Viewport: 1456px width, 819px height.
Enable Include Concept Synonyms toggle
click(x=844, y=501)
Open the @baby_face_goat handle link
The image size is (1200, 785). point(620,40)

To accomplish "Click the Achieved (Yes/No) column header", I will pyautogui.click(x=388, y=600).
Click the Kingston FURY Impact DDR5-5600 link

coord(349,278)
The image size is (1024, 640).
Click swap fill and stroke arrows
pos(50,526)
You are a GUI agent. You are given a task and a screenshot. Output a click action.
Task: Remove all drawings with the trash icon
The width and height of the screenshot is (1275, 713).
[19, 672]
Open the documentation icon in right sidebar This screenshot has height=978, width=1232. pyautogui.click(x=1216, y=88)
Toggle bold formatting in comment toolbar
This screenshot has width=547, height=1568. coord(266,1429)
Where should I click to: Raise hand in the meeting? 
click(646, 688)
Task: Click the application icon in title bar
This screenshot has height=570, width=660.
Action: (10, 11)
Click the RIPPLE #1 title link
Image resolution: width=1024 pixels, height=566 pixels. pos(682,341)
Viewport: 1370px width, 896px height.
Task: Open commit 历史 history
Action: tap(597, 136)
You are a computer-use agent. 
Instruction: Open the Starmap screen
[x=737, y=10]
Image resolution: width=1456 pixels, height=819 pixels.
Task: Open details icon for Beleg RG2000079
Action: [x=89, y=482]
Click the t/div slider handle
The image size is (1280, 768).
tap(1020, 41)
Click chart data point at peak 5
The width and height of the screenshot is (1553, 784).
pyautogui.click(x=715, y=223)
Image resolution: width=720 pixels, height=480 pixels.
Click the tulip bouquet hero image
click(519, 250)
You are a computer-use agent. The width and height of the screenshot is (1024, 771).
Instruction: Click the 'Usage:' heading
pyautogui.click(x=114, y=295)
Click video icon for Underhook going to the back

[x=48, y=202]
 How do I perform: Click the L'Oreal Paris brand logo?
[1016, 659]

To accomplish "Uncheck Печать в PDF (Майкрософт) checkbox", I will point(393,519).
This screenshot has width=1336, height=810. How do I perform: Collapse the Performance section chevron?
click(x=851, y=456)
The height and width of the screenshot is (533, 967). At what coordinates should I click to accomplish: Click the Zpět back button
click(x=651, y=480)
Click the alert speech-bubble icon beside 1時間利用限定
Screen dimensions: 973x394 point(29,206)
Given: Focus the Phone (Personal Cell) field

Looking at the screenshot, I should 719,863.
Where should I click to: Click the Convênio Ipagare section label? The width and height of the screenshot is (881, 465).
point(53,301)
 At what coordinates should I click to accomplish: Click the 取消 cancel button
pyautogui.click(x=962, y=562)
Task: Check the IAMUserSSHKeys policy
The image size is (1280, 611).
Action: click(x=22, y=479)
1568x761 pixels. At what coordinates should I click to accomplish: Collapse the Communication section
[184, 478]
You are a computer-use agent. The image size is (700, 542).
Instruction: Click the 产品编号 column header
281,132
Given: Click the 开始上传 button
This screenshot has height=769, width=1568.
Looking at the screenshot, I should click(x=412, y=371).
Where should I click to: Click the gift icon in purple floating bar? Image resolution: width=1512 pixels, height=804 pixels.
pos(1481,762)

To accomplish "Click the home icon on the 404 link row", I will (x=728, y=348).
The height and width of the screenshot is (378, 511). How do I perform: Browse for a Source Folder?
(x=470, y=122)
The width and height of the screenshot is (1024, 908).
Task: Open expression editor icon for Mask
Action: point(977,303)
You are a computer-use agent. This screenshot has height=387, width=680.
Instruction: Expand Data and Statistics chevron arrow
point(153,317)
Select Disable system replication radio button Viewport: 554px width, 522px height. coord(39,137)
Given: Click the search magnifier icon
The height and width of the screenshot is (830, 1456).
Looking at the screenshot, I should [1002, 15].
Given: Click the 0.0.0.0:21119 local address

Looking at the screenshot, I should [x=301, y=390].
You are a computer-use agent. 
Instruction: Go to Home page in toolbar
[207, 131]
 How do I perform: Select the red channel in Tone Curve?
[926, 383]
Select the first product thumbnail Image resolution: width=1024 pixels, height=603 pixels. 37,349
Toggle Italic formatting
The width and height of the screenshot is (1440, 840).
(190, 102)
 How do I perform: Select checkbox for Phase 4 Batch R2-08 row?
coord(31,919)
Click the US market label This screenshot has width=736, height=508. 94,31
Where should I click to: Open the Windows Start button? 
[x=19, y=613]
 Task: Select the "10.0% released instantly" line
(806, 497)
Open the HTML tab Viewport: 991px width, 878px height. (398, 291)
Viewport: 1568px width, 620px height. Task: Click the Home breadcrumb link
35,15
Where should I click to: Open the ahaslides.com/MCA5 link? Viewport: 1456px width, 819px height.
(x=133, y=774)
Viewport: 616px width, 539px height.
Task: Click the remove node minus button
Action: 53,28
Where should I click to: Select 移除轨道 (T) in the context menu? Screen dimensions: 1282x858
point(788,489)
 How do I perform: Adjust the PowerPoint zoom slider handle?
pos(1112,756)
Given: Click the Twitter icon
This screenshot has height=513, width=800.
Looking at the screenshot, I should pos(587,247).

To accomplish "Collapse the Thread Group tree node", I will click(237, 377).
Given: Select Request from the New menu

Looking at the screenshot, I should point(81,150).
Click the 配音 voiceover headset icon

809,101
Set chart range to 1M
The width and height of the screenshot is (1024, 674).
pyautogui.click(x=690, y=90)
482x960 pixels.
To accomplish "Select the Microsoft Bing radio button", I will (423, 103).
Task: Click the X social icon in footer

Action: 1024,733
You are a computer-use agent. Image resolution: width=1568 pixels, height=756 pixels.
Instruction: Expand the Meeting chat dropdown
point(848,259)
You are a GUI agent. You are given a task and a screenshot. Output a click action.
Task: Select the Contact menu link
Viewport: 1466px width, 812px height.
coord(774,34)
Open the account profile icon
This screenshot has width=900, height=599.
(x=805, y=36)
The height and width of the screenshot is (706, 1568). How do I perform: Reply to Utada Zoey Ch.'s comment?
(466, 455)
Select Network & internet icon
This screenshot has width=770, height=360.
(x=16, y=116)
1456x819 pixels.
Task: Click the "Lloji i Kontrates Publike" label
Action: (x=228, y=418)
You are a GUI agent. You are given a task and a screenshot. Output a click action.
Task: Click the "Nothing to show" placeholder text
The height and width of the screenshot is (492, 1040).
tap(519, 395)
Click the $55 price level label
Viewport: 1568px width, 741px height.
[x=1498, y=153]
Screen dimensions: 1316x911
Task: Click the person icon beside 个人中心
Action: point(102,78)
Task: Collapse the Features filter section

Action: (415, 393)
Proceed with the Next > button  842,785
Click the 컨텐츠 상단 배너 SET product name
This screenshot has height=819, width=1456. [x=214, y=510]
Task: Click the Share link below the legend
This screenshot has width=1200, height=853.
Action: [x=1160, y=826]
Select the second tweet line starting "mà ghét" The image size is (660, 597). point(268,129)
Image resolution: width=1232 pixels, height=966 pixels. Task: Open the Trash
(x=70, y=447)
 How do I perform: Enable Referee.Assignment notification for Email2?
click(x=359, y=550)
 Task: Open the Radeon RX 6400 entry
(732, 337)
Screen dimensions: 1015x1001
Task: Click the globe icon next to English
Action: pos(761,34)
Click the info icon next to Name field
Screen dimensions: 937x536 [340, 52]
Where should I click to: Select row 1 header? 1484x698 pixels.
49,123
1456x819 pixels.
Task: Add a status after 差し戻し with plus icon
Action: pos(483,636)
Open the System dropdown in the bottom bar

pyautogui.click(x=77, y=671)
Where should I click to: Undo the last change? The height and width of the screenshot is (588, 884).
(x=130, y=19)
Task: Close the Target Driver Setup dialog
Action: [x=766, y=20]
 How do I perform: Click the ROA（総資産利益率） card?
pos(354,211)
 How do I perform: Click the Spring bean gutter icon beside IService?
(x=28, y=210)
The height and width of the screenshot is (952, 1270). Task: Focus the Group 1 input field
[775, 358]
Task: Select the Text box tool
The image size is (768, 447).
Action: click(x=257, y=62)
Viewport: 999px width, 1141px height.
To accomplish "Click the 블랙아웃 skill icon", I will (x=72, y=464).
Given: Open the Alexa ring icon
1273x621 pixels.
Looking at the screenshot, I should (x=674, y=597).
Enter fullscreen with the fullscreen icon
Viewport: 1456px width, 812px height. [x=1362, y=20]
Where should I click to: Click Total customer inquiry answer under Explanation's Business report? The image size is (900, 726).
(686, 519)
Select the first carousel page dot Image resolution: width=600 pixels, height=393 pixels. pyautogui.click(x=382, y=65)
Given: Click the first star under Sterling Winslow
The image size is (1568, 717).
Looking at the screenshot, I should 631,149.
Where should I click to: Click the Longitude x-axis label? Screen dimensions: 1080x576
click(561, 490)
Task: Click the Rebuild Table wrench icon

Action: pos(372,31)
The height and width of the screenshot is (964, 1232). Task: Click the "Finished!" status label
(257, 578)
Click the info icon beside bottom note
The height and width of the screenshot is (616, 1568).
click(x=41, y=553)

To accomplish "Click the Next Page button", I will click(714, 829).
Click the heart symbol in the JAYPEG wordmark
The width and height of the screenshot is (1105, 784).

------

Task to carry out →
Rewrite the records starting at the line containing "Task: Select the Text box tool" and ending at the end of the records, changing "Rebuild Table" to "Refresh Table" and leaving everything else as it stands.

Solution below →
Task: Select the Text box tool
The image size is (768, 447).
Action: click(x=257, y=62)
Viewport: 999px width, 1141px height.
To accomplish "Click the 블랙아웃 skill icon", I will (x=72, y=464).
Given: Open the Alexa ring icon
1273x621 pixels.
Looking at the screenshot, I should (x=674, y=597).
Enter fullscreen with the fullscreen icon
Viewport: 1456px width, 812px height. [x=1362, y=20]
Where should I click to: Click Total customer inquiry answer under Explanation's Business report? The image size is (900, 726).
(686, 519)
Select the first carousel page dot Image resolution: width=600 pixels, height=393 pixels. pyautogui.click(x=382, y=65)
Given: Click the first star under Sterling Winslow
The image size is (1568, 717).
Looking at the screenshot, I should 631,149.
Where should I click to: Click the Longitude x-axis label? Screen dimensions: 1080x576
click(561, 490)
Task: Click the Refresh Table wrench icon

Action: pos(372,31)
The height and width of the screenshot is (964, 1232). Task: Click the "Finished!" status label
(257, 578)
Click the info icon beside bottom note
The height and width of the screenshot is (616, 1568).
click(x=41, y=553)

To accomplish "Click the Next Page button", I will click(714, 829).
Click the heart symbol in the JAYPEG wordmark
The width and height of the screenshot is (1105, 784).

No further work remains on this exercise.